Fig. 8.

Dorsoventral and temporal dissociations in metabolism in control mice. (A, a) Averaged traces of NAD(P)H transients in DHS and VHS at ZT3 (light color traces) and ZT8 (dark color traces). (b) A two-way ANOVA showed an interaction between two factors, slice type and experimenting time, for dip amplitude (i.e., a different time regulation for DHS and VHS). The amplitude of overshoot (c) as well as its onset time (d) varied significantly with time in both slice types (P values in the top left corners of c and d). The Bonferroni corrected post hoc t test revealed that all three parameters describing NAD(P)H transients recorded in ventral slices varied with time while only the overshoot onset was modified in dorsal (b through d asterisks). (B) FAD⁺ transients (a-averaged taces) show a higher oxidative peak (b), as well as a larger and earlier undershoot (c and d) at ZT8 (dark color traces and black bars) than at ZT3 (light color traces).
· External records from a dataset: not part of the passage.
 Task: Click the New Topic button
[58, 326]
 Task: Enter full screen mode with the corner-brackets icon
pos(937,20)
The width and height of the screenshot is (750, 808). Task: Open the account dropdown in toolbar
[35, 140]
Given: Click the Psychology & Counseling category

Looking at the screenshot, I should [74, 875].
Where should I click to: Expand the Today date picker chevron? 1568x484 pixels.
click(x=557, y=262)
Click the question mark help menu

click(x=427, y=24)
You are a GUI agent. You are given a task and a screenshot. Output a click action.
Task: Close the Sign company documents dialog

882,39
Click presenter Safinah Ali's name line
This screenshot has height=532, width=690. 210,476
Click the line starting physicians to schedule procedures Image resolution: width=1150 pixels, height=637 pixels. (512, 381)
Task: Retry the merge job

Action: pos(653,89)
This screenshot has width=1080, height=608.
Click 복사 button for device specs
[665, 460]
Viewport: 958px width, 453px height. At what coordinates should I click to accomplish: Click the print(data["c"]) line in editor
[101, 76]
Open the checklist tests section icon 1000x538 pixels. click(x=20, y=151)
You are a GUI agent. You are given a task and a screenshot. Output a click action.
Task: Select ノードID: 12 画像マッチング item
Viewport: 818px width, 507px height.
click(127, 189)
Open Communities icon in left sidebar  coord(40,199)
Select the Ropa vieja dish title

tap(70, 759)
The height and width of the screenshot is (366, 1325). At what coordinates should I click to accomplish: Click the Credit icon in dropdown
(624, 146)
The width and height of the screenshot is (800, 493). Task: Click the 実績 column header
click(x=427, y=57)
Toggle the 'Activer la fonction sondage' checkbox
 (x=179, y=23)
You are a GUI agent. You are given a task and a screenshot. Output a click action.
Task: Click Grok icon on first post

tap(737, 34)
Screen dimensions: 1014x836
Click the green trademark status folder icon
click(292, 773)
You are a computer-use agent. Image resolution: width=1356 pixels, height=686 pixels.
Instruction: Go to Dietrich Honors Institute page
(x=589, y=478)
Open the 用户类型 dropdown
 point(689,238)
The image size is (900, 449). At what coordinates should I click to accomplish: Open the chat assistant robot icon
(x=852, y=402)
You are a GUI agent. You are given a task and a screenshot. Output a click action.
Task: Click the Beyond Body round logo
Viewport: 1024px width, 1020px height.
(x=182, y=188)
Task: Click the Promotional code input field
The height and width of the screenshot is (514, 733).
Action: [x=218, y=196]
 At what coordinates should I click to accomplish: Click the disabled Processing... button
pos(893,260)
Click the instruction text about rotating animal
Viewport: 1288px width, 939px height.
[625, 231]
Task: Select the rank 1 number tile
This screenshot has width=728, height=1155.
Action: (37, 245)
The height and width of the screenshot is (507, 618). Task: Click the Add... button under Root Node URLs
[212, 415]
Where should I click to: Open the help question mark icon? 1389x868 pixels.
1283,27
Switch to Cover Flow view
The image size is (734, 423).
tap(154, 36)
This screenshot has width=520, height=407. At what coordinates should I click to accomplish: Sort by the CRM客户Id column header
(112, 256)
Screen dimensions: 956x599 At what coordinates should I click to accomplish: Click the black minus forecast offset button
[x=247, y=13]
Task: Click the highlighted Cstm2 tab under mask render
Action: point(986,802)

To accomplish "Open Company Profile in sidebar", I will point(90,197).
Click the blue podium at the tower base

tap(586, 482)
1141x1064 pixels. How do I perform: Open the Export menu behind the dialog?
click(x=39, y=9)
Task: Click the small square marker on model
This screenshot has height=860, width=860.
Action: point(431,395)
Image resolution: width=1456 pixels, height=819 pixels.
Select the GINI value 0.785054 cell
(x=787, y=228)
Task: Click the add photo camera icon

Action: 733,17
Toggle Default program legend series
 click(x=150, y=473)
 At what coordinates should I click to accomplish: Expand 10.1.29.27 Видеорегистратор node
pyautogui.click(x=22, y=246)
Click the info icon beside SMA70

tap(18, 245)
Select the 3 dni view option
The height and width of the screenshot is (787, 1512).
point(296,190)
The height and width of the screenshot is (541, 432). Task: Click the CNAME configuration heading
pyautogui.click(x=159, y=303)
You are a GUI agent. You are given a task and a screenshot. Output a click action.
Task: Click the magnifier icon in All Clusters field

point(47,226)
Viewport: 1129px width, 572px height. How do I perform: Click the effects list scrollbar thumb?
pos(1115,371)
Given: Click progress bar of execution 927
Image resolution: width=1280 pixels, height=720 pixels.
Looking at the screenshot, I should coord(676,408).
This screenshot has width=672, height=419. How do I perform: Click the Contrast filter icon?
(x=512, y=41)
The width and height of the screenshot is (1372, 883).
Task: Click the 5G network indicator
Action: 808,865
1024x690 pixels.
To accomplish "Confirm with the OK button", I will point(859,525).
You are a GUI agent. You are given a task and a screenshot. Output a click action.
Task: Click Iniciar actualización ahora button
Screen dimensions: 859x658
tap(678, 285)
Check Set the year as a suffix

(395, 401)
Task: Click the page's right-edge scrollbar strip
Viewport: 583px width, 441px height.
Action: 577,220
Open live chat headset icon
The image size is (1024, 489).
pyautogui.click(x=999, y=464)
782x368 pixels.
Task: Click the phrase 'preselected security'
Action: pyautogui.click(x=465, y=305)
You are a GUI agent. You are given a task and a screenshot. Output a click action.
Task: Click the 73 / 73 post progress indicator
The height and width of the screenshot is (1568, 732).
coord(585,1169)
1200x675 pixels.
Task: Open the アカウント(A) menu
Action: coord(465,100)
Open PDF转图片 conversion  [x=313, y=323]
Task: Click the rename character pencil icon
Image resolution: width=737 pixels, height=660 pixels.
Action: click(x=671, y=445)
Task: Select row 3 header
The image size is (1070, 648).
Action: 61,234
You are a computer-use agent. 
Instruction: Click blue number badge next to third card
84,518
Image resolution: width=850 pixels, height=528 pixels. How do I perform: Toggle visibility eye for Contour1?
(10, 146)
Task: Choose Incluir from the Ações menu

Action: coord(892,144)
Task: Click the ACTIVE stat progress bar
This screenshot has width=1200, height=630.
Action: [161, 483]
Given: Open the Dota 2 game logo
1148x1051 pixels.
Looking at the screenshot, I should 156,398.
Two-way ANOVA confirmed that all these three parameters varied with ZT (P values in the top left corners of b–d), but this variability was significant in ventral slices only (asterisks). (C) Comparison of glucose, oxygen, and lactate concentration in quiescent and stimulated slices made at ZT8 (closed circles) and ZT3 (open circles). In both types of slices, the resting state glucose (a) and oxygen (c) concentrations were larger at ZT8, suggesting a lower level of metabolic activity that was consistent with the lower lactate concentration (e). Under stimulation conditions, glucose consumption did not vary (b) in dorsal slices. However, oxygen consumption (d) and lactate release (g) were lower at ZT8. In VHS, glucose consumption (b) was increased while lactate release (g) was decreased, probably due to lactate consumption as revealed with the concentration dip observed at the beginning of synaptic stimulation (f, gray arrowhead). Since experimental data on C were not normally distributed, we used the M-W test. *P < 0.05, **P < 0.01, ***P < 0.001.